▸ PAGE EXTRACT
--- START ---
Whole grains are an important source of carbohydrates and can form the base to almost any kind of meal. Common grains include wheat, rice and oats - but there are many more that just those.
- Barley - pearl barley is the refined version, often added to soups
- Corn - a gluten-free grain found in dozens of different forms
- Quinoa - pronounced keen-wa; actually the seed of a grass
- Bulghar wheat - follow links for two different tabbouleh recipes
- Semolina - used to make pasta and cous-cous, as well as pudding
- Oats - high in protein and oils, oats help lower cholesterol
- Rice - choose the brown version for its vitamins and minerals
Pulses, also known as legumes, are excellent sources of protein and iron, so very useful for vegetarian diets. They're also very cheap, much cheaper than meat!
- Kidney beans
- Butter beans (also known as lima beans)
--- END ---
▸ RECORD EXCERPTS
--- START ---
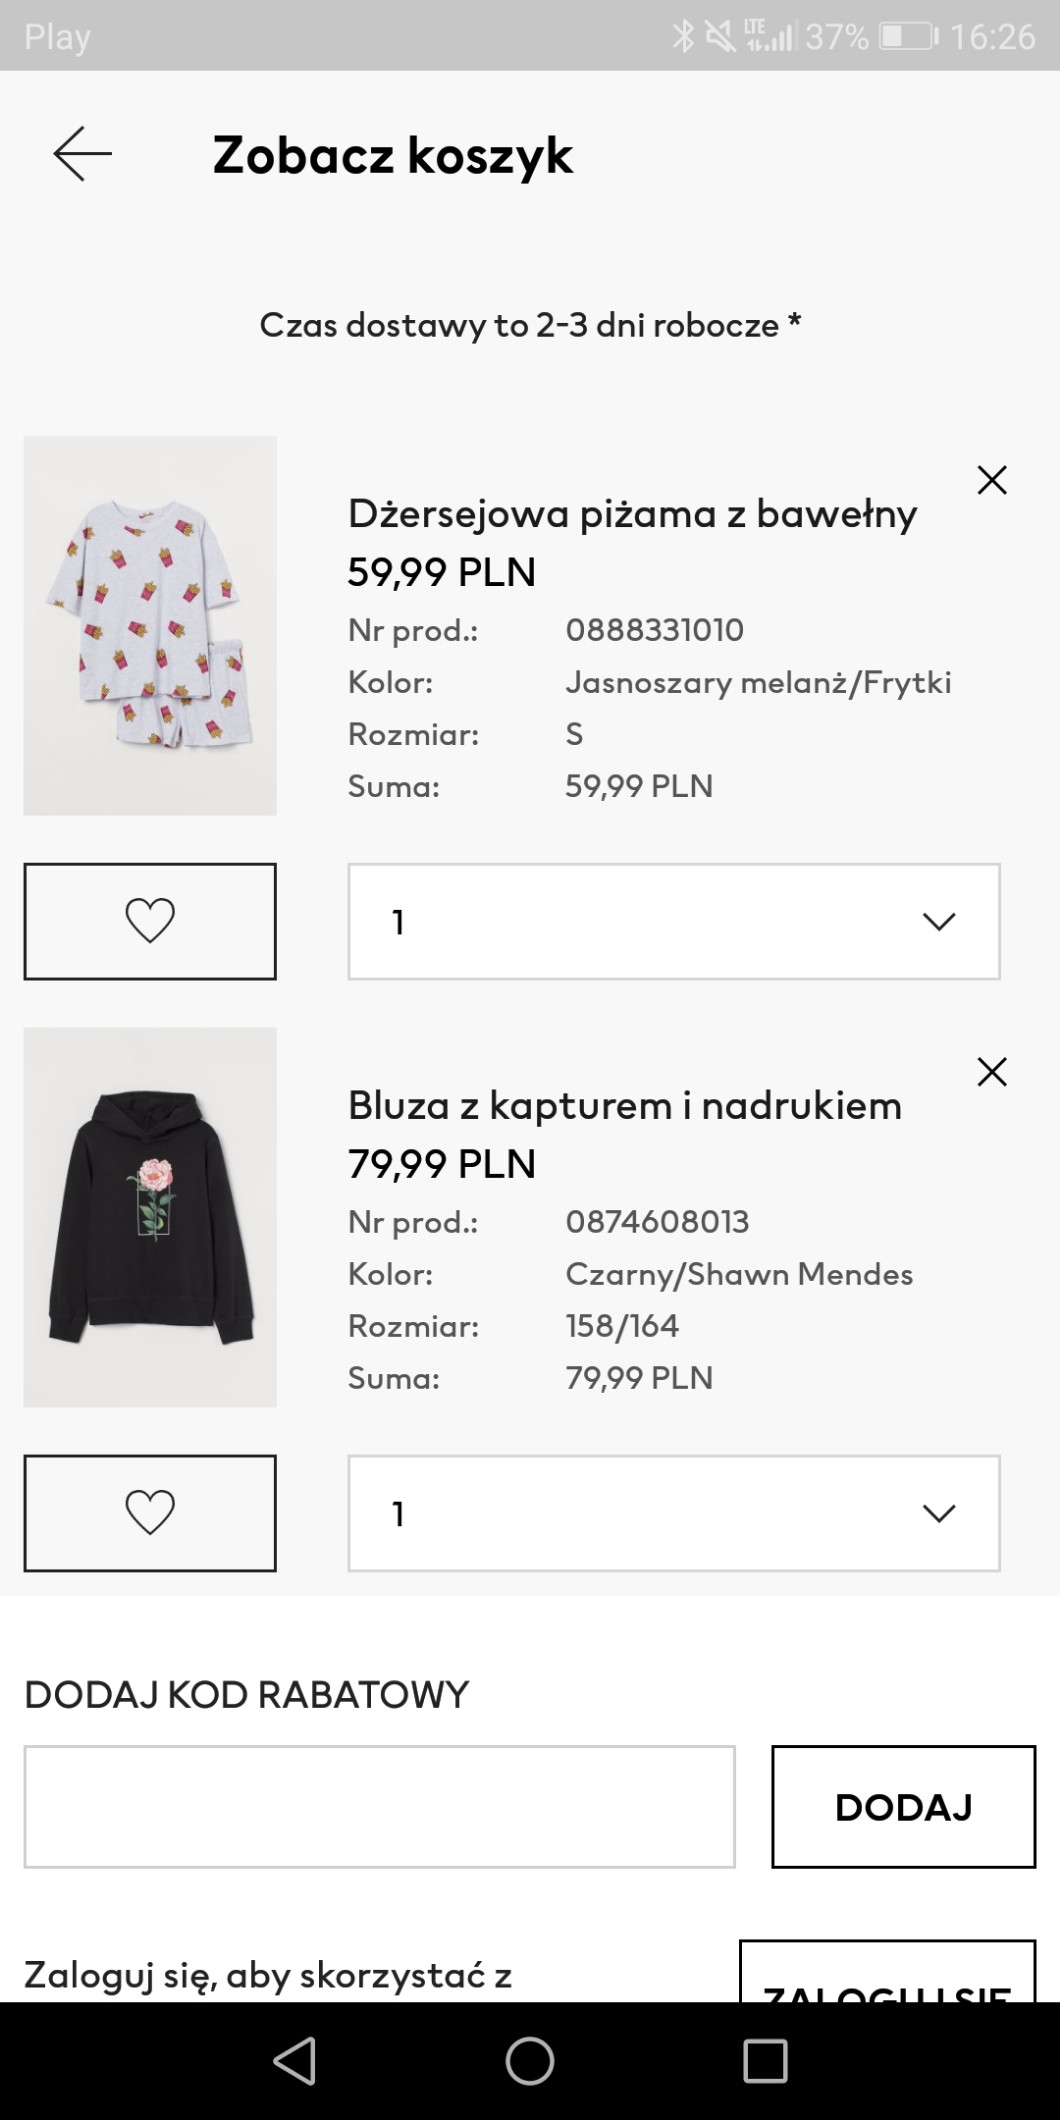Screen dimensions: 1060x2120
Task: Tap the Android back navigation button
Action: coord(294,2060)
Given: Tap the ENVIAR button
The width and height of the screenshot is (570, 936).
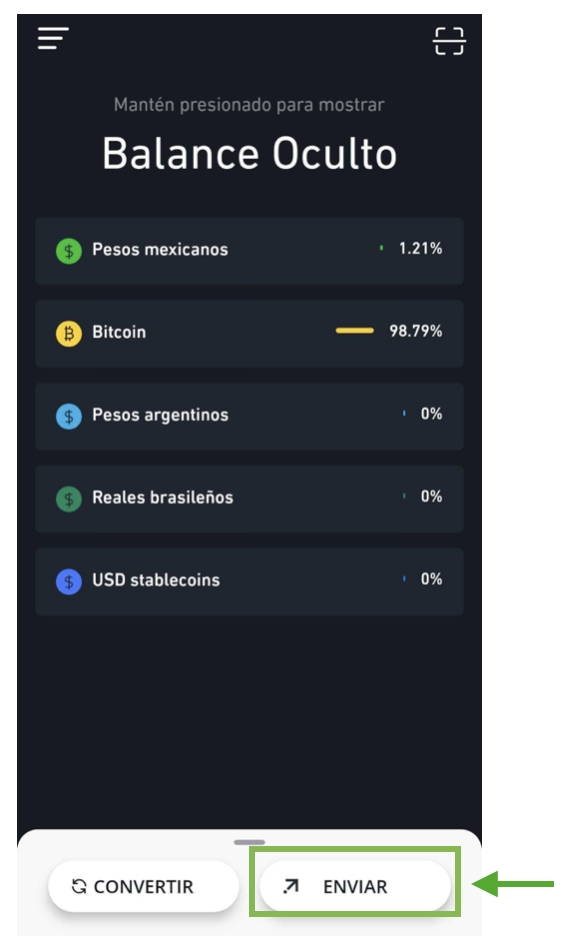Looking at the screenshot, I should tap(355, 886).
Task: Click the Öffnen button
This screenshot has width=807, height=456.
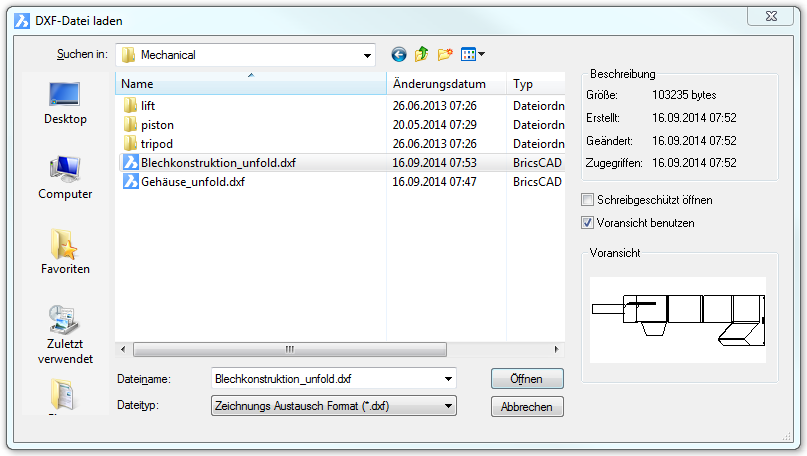Action: click(527, 379)
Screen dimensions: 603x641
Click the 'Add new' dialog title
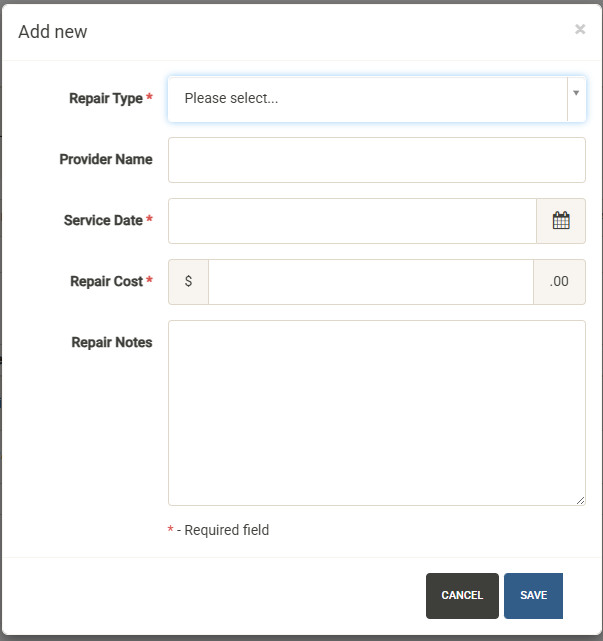pyautogui.click(x=53, y=32)
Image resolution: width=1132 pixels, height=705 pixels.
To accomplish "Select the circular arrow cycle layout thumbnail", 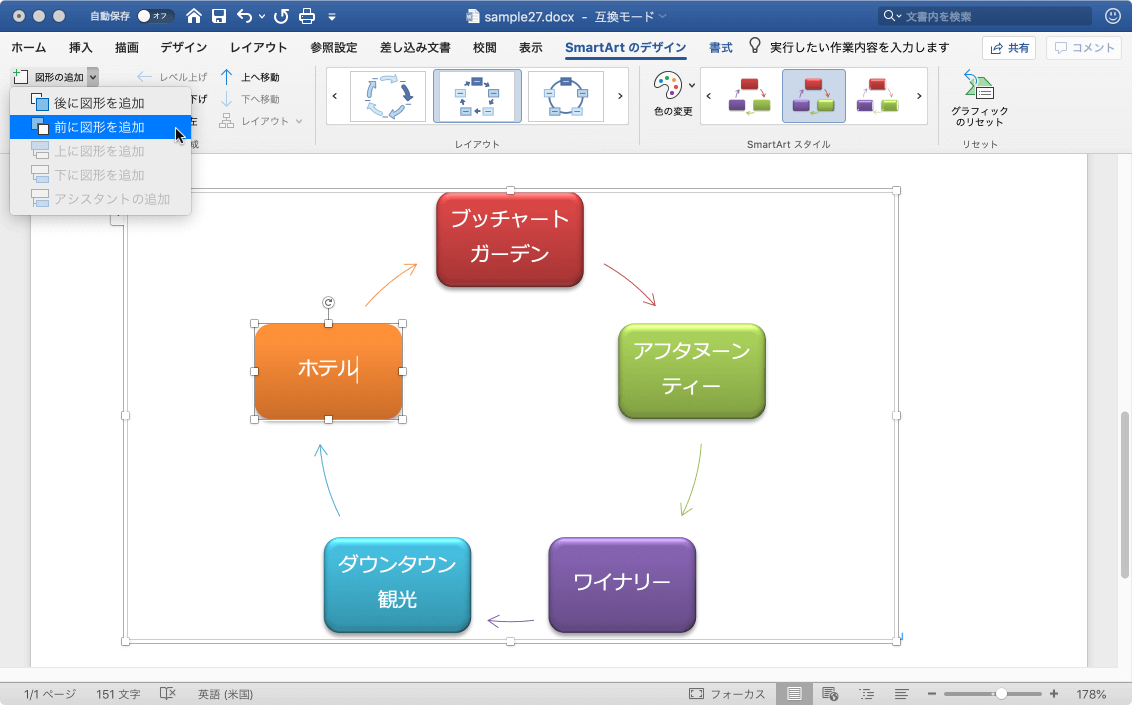I will tap(388, 96).
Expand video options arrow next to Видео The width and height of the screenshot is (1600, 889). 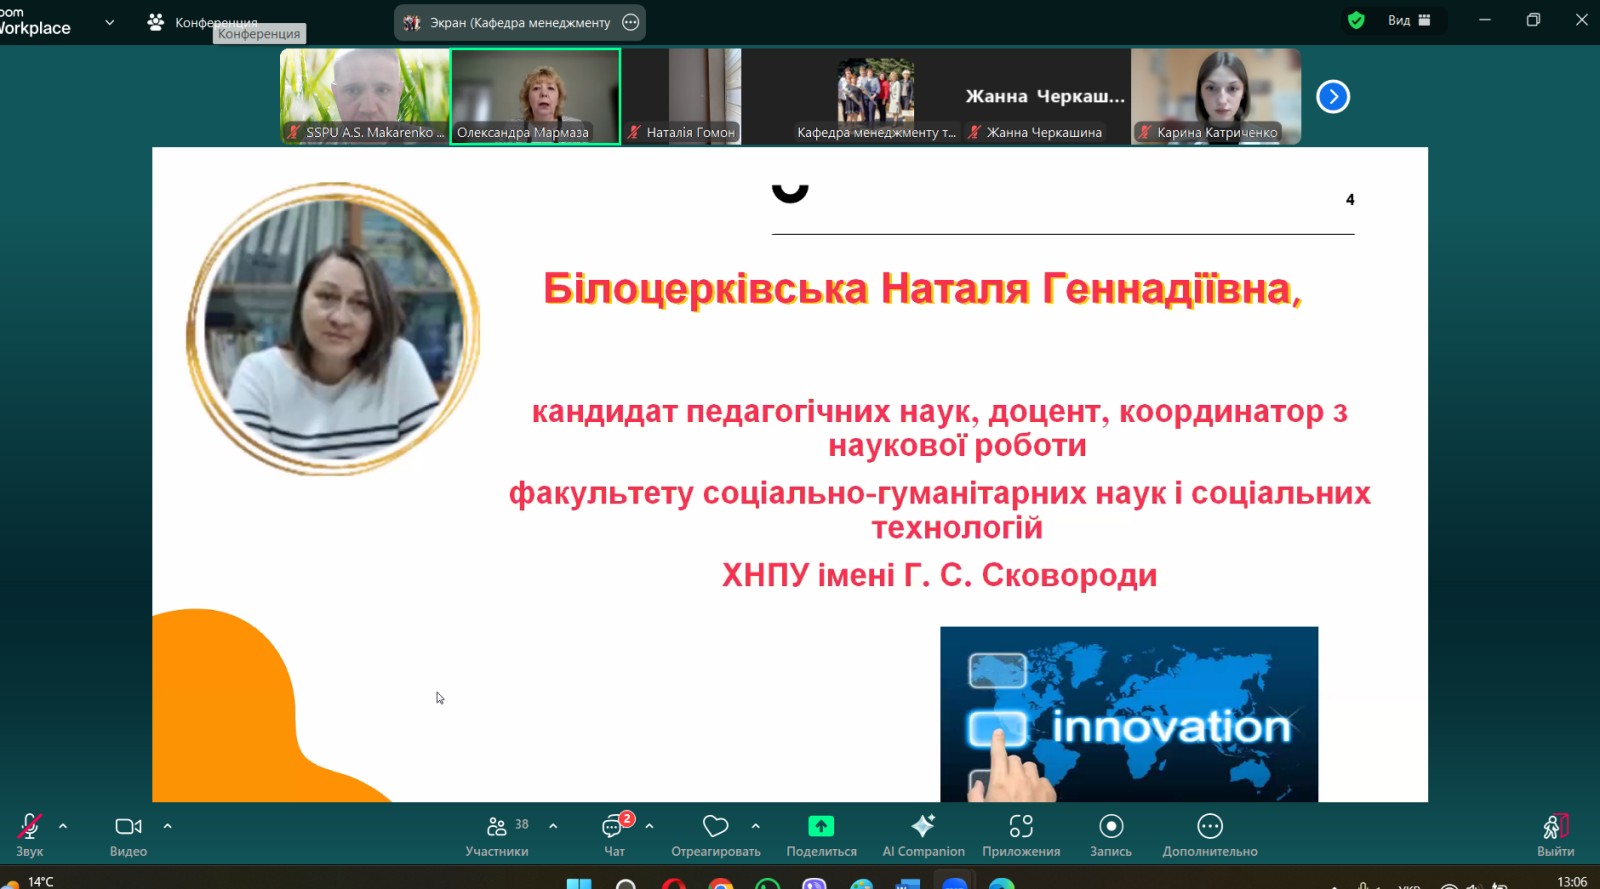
--- END ---
▸ WORK REQUEST 1
In the text on grains and pulses, what are pulses said to be excellent sources of?
▸ WORK REQUEST 2
List every grain that has its own bullet point in the text on grains and pulses.
▸ WORK REQUEST 3
Continue the text on grains and pulses from the point where it stops.

▸ ANSWER BOX 1
Protein and iron.

▸ ANSWER BOX 2
Barley, corn, quinoa, bulghar wheat, semolina, oats, rice

▸ ANSWER BOX 3
- Mung bean
- Adzuki beans
- Broad beans
- Lentils/split peas
- Soya beans - contain amino acids, but high levels of unsaturated fat
Other than from lentils and split peas, pulses need to be soaked overnight before cooking. This breaks down the sugars and makes them easier to cook and digest. Discard any floaters and rinse well before using. It is essential to rapidly boil dried beans or peas for 10-15 minutes before putting them into casseroles etc. in order to destroy toxins. You don't need to worry about this with canned varieties.